1. Why OFDMA Still Dominates 5G

Even with all the talk about future waveforms, OFDMA continues to be the backbone of 5G because it provides:

Orthogonal subcarriers that minimize interference.

Simple equalization with Fast Fourier Transform (FFT).

Compatibility with massive MIMO and beamforming.

Efficient resource allocation through scheduling.

Until new waveforms can prove they’re better in terms of performance and cost, OFDMA will remain the gold standard for both uplink and downlink.

1. What Lies Ahead: 5G-Advanced and Beyond

The upcoming 3GPP Release 18 and what follows (5G-Advanced) will probably:

Bring in dynamic waveform adaptation for various frequencies and use cases.

Include AI-based optimization for real-time waveform selection.

Support joint communication and sensing—a major enabler for 6G.

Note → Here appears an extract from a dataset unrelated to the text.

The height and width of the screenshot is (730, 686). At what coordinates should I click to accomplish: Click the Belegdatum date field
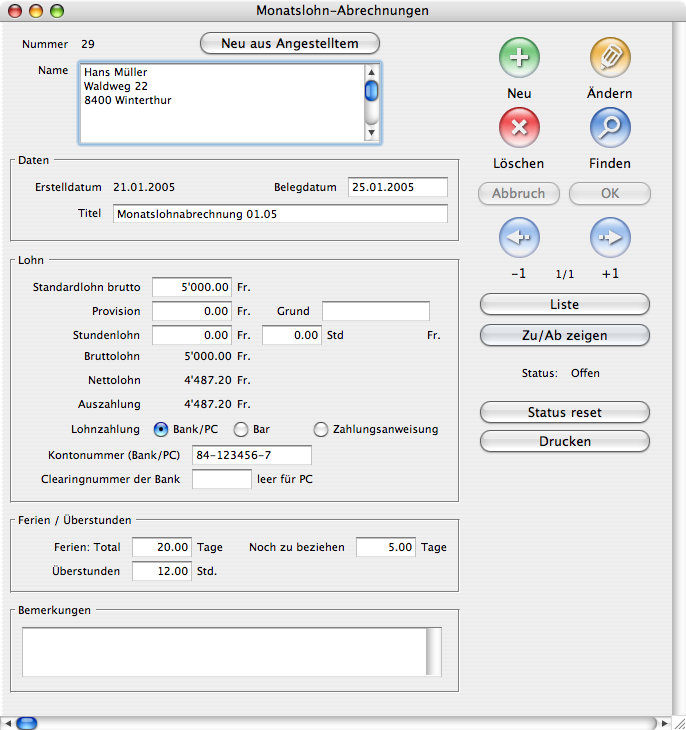point(397,187)
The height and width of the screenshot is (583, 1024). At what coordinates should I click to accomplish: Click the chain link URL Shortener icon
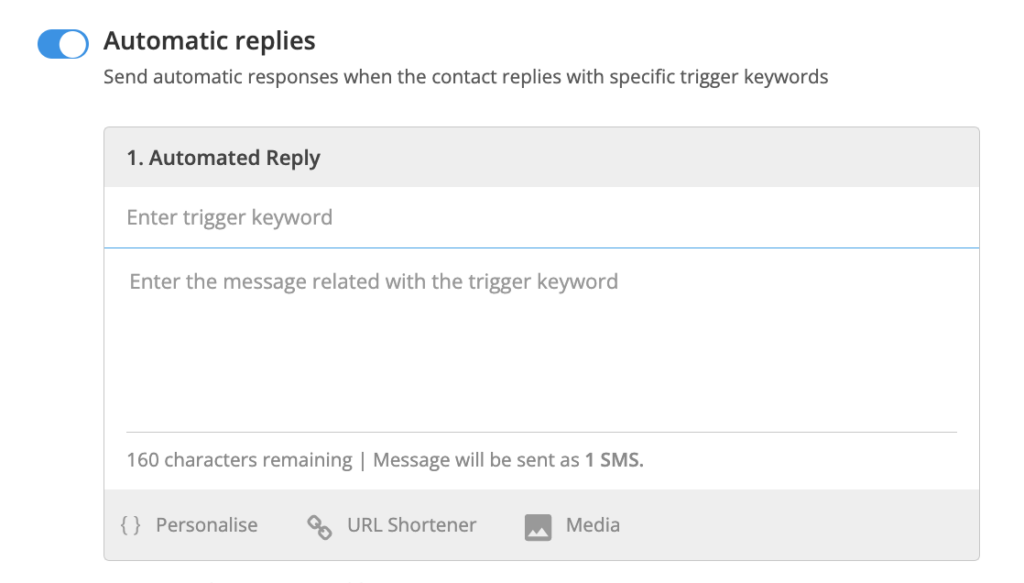pos(319,527)
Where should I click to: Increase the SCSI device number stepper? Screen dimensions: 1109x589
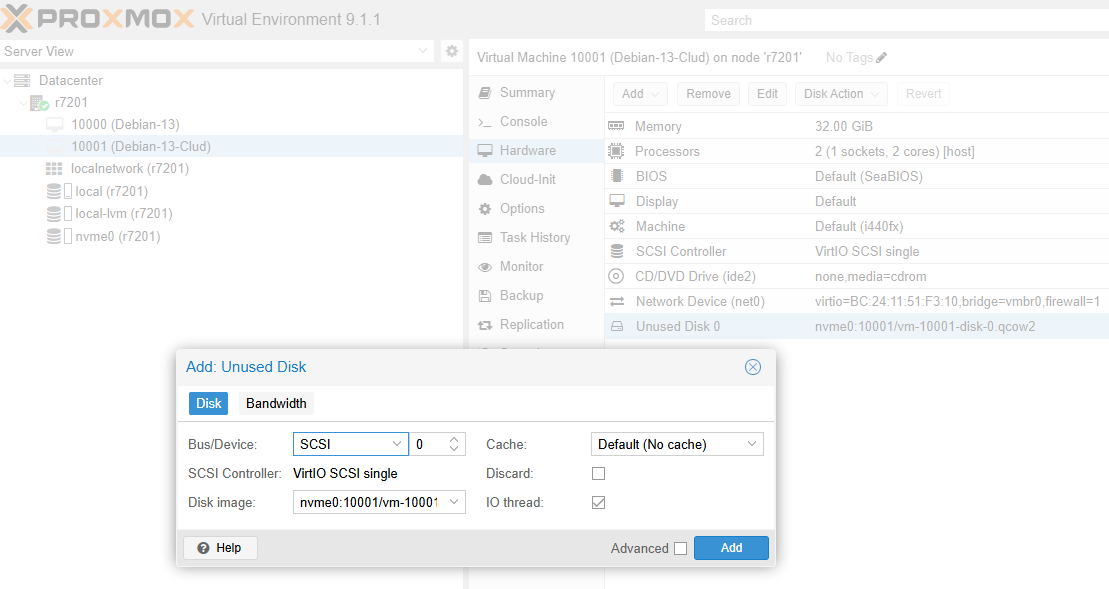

With bands reaching above 100 GHz, waveform design will be a core differentiator between 5G-Advanced and early 6G implementations.

Conclusion

The evolution of the 5G waveform from Release 15’s OFDMA to future high-frequency designs highlights just how adaptable 5G technology is.

Release 15 laid the groundwork with flexible OFDMA and DFT-s-OFDM choices.

Release 17 expanded 5G’s capabilities to 60–71 GHz, optimizing performance with increased subcarrier spacing.

Future releases will reshape waveform design for bands above 71 GHz, potentially introducing entirely new waveforms tailored for ultra-wide bandwidths and ultra-low latency.

As 5G continues to evolve into 5G-Advanced and 6G, waveform innovation will stay at the forefront of next-gen communication systems—helping us move from gigabit to terabit connectivity.